MAUDE Adverse Event Report: AOMORI OLYMPUS CO., LTD. DISPOSABLE ELECTROSURGICAL SNARE

Model Number SD-210U-25

Device Problem Off-Label Use (1494)

Patient Problem No Clinical Signs, Symptoms or Conditions (4582)

Event Type  malfunction  

Manufacturer Narrative

The device was discarded by the customer and will not be returned to olympus for evaluation.Olympus noticed that the device is only a hot snare, and in the hospital system it was mentioned that it is a cold/hot snare.Olympus has contacted hospital to advise about the use of this device and it has been requested that the hospital changes their system so that the description of the product is marked as only a hot option.The investigation is ongoing.A supplemental report will be submitted upon completion of the investigation or if any additional information is provided by the user facility.

Event Description

The customer reported to olympus that the disposable electrosurgical snare cold snare option does not work and they had to change to hot snare during procedure and they noticed the package does not mention cold snare at all.The procedure was finished with the hot option.There were no reports of patient or user harm associated.

Manufacturer Narrative

Correction to h6 type of investigation: the device was discarded and code "10 - testing of actual/suspected device" was inadvertently added.This report is being supplemented to provide additional information based on the legal manufacturer's final investigation.The device was manufactured in march 2023, but the specific date is unknown.A review of the device history record found no deviations that could have caused or contributed to the reported issue.Based on the results of the investigation, the event occurred because the user mistakenly recognized the subject device had a function as a cold snare.The event can be prevented by following the instructions for use which state: ·"the disposable electrosurgical snare sd-210/221/230/240 series have been designed to be used with an olympus endoscope to electrosurgically resect tissue within the digestive tract.·make sure that electricity is supplied to the instrument when making an incision.Incision without electricity may result in hemorrhages or mucous membrane damage." olympus will continue to monitor field performance for this device.
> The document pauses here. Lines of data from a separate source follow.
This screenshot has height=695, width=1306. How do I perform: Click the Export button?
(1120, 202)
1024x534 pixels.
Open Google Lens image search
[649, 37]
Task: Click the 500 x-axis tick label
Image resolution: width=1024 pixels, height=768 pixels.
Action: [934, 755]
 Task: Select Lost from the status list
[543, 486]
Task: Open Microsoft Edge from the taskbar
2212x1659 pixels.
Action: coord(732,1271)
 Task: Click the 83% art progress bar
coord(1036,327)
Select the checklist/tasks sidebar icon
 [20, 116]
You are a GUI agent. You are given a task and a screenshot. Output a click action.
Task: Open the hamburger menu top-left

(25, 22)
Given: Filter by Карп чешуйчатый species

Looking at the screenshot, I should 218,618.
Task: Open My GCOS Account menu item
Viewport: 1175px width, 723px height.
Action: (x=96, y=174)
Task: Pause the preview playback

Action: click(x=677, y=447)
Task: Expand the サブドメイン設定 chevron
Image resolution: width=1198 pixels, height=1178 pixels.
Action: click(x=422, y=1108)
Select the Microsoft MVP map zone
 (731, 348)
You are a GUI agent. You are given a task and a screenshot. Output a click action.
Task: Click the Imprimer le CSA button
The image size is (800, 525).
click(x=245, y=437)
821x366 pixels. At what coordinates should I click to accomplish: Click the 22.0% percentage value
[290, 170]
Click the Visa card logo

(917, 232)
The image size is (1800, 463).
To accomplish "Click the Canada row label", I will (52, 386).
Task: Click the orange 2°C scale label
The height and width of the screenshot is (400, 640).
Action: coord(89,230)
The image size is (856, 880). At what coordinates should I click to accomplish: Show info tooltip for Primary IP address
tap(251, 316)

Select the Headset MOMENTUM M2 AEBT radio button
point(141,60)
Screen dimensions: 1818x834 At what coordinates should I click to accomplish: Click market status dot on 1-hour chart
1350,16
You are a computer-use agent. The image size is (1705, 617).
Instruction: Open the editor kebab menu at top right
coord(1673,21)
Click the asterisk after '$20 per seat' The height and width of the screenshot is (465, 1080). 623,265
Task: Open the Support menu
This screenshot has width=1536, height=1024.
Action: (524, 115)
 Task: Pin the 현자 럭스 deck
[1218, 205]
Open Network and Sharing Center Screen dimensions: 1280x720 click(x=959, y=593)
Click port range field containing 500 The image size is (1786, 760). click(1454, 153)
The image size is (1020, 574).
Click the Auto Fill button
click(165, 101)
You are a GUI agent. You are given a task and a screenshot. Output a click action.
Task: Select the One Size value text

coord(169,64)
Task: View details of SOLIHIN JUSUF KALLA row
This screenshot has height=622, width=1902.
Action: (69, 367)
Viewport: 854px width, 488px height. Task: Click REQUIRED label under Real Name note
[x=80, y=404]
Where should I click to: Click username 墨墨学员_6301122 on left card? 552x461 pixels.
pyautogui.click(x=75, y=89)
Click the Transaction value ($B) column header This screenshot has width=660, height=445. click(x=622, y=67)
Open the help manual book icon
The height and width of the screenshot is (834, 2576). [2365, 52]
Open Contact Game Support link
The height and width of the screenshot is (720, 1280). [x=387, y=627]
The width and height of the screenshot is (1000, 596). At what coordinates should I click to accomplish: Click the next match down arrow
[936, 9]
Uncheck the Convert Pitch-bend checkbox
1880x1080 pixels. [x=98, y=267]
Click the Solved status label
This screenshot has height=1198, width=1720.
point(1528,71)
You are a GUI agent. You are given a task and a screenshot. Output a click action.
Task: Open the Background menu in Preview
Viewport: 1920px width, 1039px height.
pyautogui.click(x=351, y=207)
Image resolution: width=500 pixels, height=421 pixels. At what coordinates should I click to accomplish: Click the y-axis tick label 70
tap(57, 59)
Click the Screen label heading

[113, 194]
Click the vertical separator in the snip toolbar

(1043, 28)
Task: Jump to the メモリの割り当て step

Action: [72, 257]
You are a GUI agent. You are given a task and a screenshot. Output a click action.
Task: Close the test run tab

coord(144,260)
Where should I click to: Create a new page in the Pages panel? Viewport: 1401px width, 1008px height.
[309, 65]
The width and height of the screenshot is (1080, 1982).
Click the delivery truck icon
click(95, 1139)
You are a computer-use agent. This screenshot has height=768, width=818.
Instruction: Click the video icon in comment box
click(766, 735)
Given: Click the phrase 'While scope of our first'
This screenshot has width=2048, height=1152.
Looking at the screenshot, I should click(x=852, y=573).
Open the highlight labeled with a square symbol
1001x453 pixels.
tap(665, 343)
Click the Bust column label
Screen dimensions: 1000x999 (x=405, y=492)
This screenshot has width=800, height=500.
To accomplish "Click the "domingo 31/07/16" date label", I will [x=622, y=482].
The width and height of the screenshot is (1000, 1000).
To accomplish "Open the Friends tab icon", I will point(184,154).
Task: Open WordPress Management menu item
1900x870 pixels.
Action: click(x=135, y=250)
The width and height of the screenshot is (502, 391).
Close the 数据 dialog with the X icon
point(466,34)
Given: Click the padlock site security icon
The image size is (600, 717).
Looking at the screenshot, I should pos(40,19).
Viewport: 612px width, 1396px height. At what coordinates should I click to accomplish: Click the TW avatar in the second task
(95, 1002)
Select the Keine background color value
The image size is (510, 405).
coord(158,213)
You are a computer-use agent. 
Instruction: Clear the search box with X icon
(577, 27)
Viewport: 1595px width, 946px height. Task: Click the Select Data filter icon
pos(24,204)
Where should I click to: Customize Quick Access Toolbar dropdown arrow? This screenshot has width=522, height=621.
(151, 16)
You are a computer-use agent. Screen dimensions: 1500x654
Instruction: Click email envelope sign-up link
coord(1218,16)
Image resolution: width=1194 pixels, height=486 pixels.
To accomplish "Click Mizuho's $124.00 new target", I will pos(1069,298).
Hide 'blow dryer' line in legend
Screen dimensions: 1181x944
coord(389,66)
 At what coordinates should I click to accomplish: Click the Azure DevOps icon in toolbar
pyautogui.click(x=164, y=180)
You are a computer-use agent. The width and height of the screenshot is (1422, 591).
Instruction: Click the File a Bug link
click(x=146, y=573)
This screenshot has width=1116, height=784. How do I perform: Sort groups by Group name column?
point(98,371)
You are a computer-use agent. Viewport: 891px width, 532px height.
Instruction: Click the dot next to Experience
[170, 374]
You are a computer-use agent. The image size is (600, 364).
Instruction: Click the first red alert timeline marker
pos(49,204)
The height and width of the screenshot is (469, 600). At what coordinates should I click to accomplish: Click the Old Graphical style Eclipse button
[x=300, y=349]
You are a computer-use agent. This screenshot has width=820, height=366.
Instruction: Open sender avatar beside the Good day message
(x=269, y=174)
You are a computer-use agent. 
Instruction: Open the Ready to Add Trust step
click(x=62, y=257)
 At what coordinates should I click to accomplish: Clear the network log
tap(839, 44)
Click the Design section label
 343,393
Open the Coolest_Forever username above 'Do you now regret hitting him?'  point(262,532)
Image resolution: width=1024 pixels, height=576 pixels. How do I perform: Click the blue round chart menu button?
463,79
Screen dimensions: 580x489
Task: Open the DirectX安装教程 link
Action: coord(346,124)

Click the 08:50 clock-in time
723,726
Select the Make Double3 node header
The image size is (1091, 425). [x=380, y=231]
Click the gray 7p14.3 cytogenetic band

• Brand Name: DISPOSABLE ELECTROSURGICAL SNARE
• Type of Device: DISPOSABLE ELECTROSURGICAL SNARE
• Manufacturer (Section D): AOMORI OLYMPUS CO., LTD.; 2-248-1 okkonoki; kuroishi-shi, aomori 036-0 357; JA 036-0357
• Manufacturer (Section G): AOMORI OLYMPUS CO., LTD.; 2-248-1 okkonoki; kuroishi-shi, aomori
• Manufacturer Contact: todd brill ; 800 west park drive; westborough, MA 01581 ; 5082077661
• MDR Report Key: 18246462
• MDR Text Key: 329485135
• Report Number: 9614641-2023-01818
• Device Sequence Number: 1
• Product Code: FDI
• UDI-Device Identifier: 04953170037009
• UDI-Public: 04953170037009
• Combination Product (y/n): N
• Reporter Country Code: FI
• PMA/PMN Number: K902735
• Number of Events Reported: 1
• Summary Report (Y/N): N
• Report Source: Manufacturer
• Source Type: Other,Foreign,Health Professional,User Facility
• Reporter Occupation: Other Health Care Professional
• Type of Report: Initial,Followup
• Report Date: 01/02/2024

1 Device was Involved in the Event

1 Patient was Involved in the Event

• Date FDA Received: 12/01/2023
• Is this an Adverse Event Report?: No
• Is this a Product Problem Report?: Yes
• Device Operator: Health Professional
• Device Model Number: SD-210U-25
• Device Lot Number: 33V
• Was Device Available for Evaluation?: No
• Is the Reporter a Health Professional?: Yes
• Was the Report Sent to FDA?: No
• Date Manufacturer Received: 12/12/2023
• Was Device Evaluated by Manufacturer?: Device Not Returned to Manufacturer
• Date Device Manufactured: 03/01/2023
• Is the Device Single Use?: Yes
• Is This a Reprocessed and Reused Single-Use Device?: No
• Type of Device Usage: Initial
• Patient Sequence Number: 1